If you’re inside, you won’t care. The big curved screen is lifted from the iX SUV and looks mostly brilliant, bar one or two slightly 1990s-looking graphics. The on-screen menus are easy to work your way through too, especially as you still get the physical rotary controller of the iDrive system. There are some deeply tacky items, such as the crystalline finishes for the electric seat controls and the ‘mood lighting’ strip that runs across the dashboard.
This changes color depending on the driving mode, or flashes bright red when you activate the hazard lights. I’m still not sure if I quite like it or not, but to be honest once you’ve experienced the exceptional comfort of the front seats, you’ll probably not care much. Like some of the best hotels, the i7’s cabin overdoes the chintz slightly, but it’s worth it for the comfort.
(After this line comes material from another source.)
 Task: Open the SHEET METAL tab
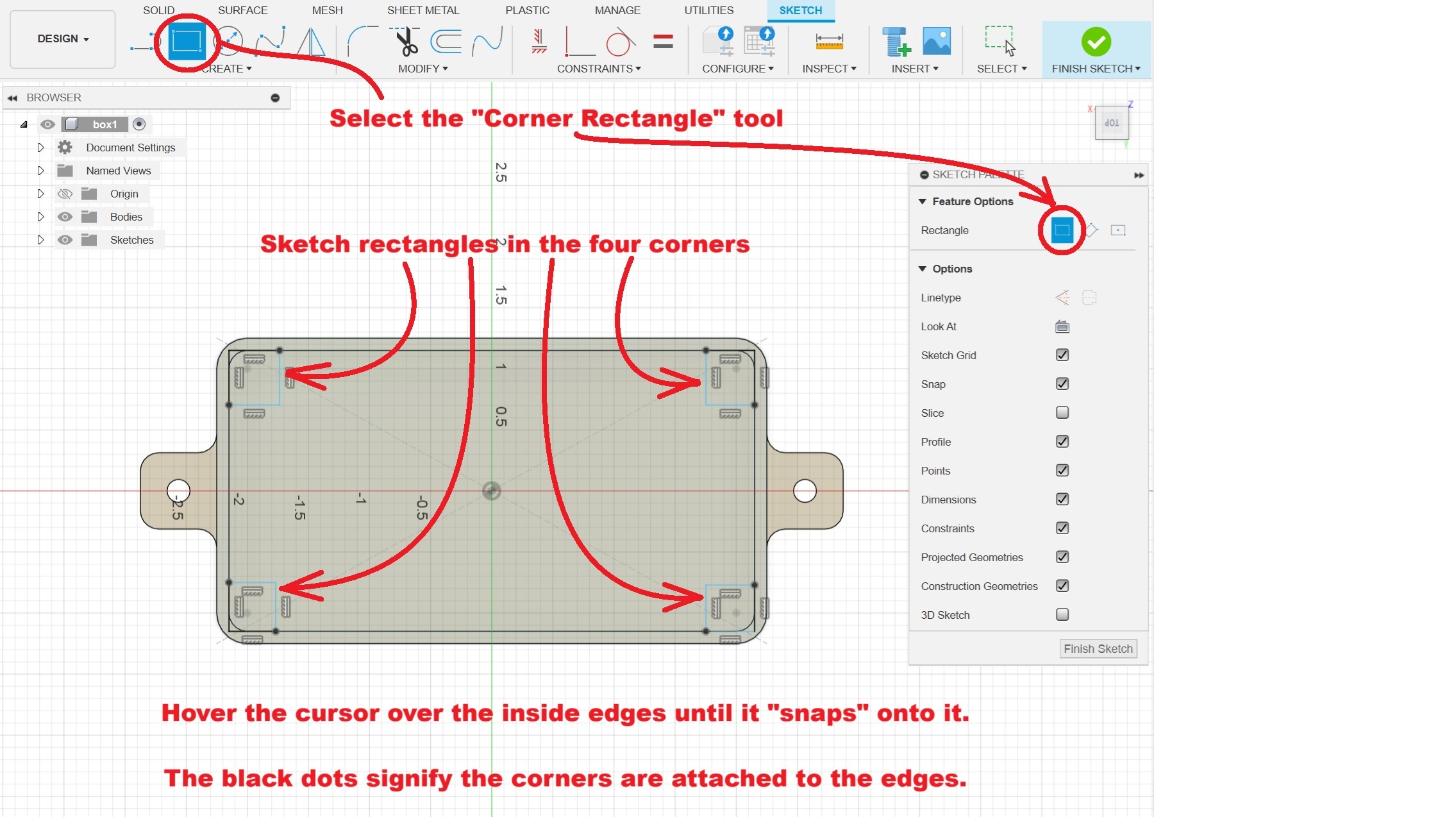tap(423, 10)
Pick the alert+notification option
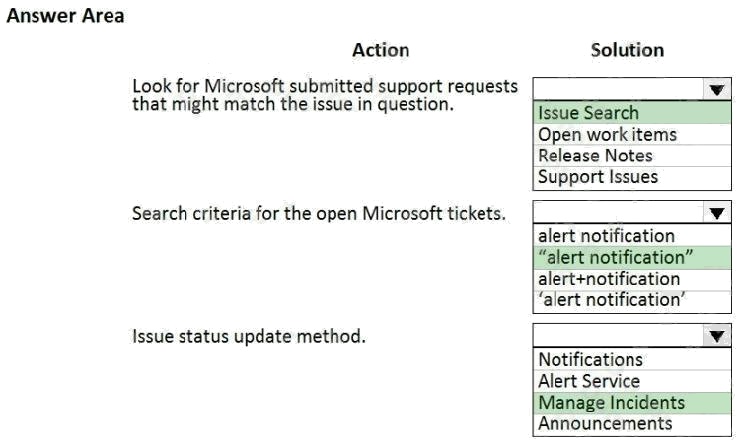Viewport: 740px width, 444px height. click(608, 278)
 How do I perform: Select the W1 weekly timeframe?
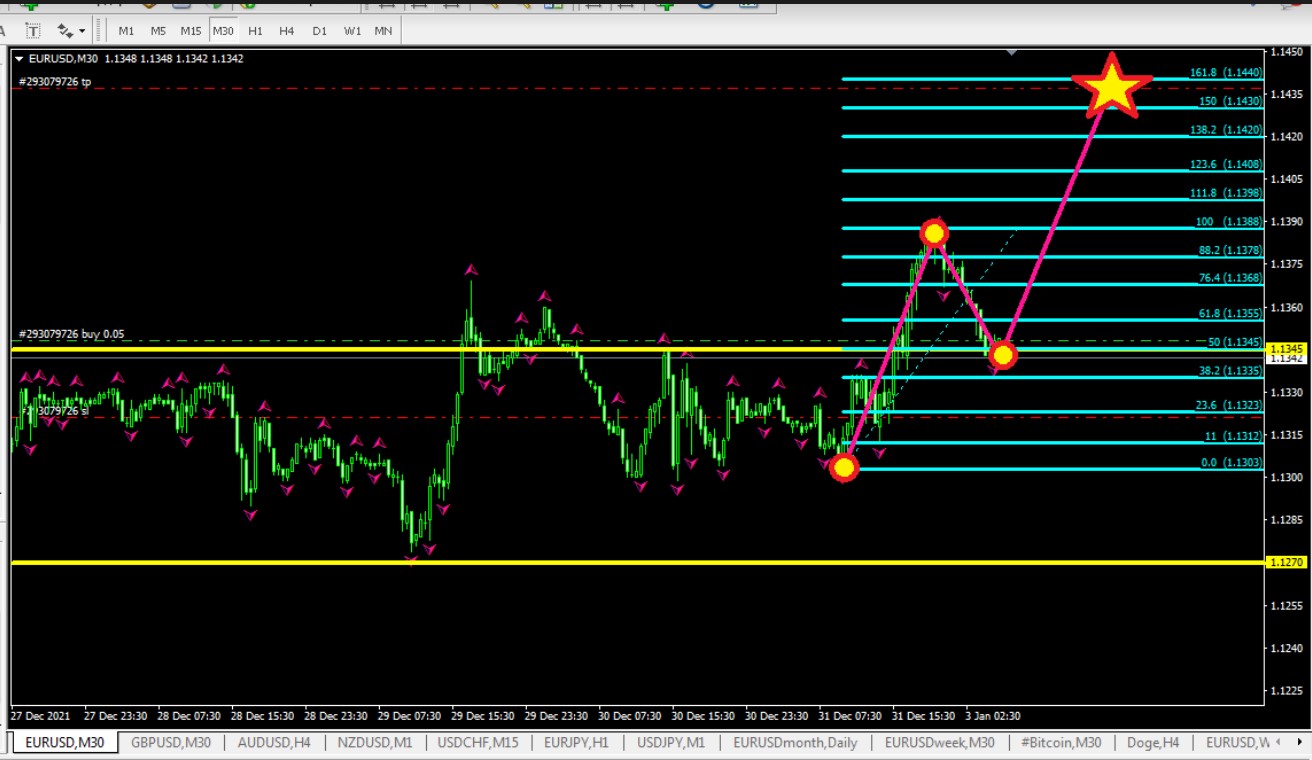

That’s true in the back, too. With a wheelbase that’s actually slightly longer than that of the old long-wheelbase 7 Series, there’s ample stretching room, sunblinds on the side windows and a proper blackout blind on the rear glass. Overhead, there’s a standard panoramic glass roof, which optionally can be fitted with little filigree LED lines of light. If no one is sitting in the front passenger seat, then the person in the left rear seat can stretch right out in sumptuous club-class style, all of which is controlled by neat little smartphone-style screens in the rear door handles. Compared with the similarly-priced EQS, which can feel a touch austere, the i7 looks and feels much more overtly luxurious.
Where the i7 also claws back more ground on its Mercedes rival is in how it drives. The EQS can outrange the BMW, but it can’t outcorner it. Even though the comfort of the i7 is almost total, as soon as you come to some corners it reminds you that it’s a proper BMW.
All-up, the i7 weighs a preposterous 2.7 tonnes (and a discussion about just how heavy we should allow electric cars to become is well overdue) but it belies the scales in the corners, sweeping through not with the distant hauteur of the EQS but with the driver involvement of a true-blue Munich product. As long as you’ve remembered to activate Sport mode, of course.
It’s far from a perfect car, the i7. That range is definitely an issue, although thankfully it charges with impressive speed from high-output chargers. The styling will at the very least cause among debate many, and potentially disgusting in some. There’s no debate about how it drives nor how deeply wonderful the interior is, though. Yes, it’s a heavy, expensive, rich-person’s gad-about – but it’s a damned fine one.
Lowdown: BMW i7 xDrive 60 M-Sport
Power: 400kW electric system developing 544hp and 745Nm of torque, powering all four wheels via a single-speed automatic transmission.
CO2 emissions (annual motor tax) 0g/km (€120).
Electric consumption: 19kWh/100km (WLTP).
Range: 590-625km (WLTP)
0-100km/h: 6.1 seconds
Price: €138,303 as tested, 7 Series starts from €125,325.